PROBLEM DESCRIPTION: Please put the lines of the items, from the start through the line containing "The image size is (2268, 1633).", into a numbered list, skipping any blank lines.
--- TASK INPUT ---
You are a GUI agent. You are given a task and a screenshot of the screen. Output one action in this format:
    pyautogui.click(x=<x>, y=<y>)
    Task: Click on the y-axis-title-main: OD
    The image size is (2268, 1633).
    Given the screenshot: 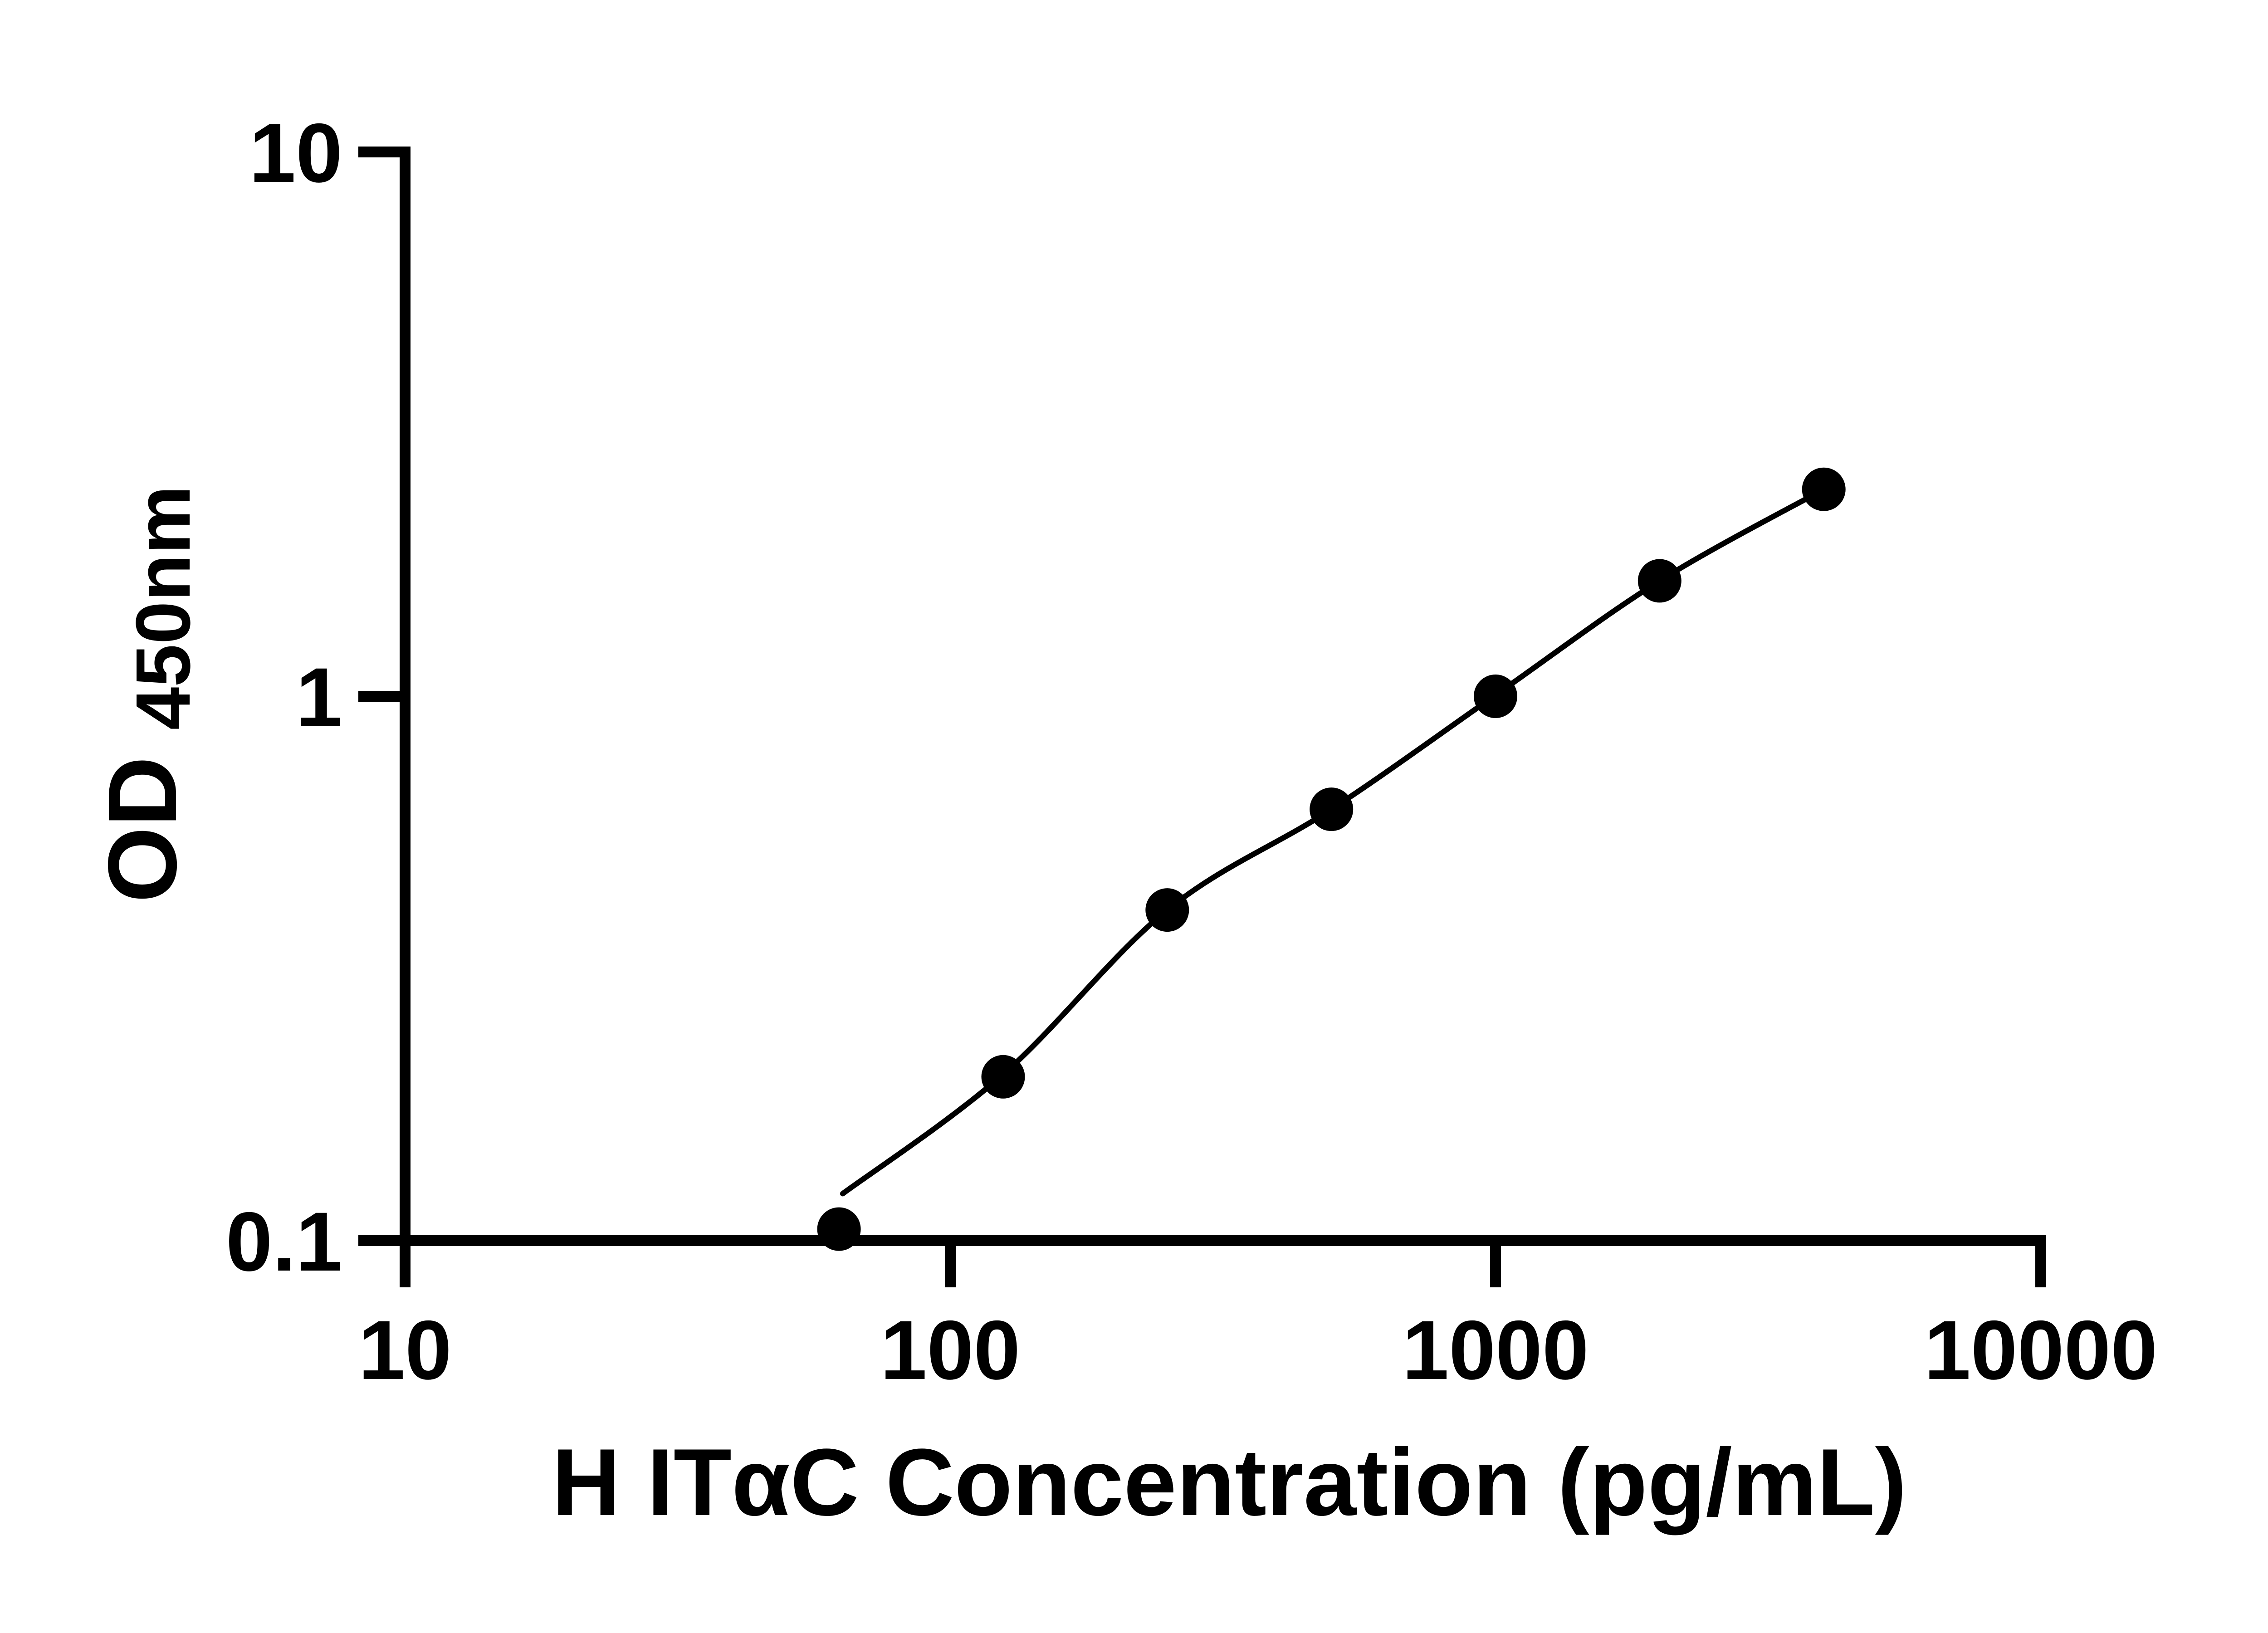 What is the action you would take?
    pyautogui.click(x=143, y=830)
---
RESULT FOR THIS TASK:
1. You are a GUI agent. You are given a task and a screenshot of the screen. Output one action in this format:
2.     pyautogui.click(x=<x>, y=<y>)
3.     Task: Click on the y-axis-title-main: OD
4.     The image size is (2268, 1633).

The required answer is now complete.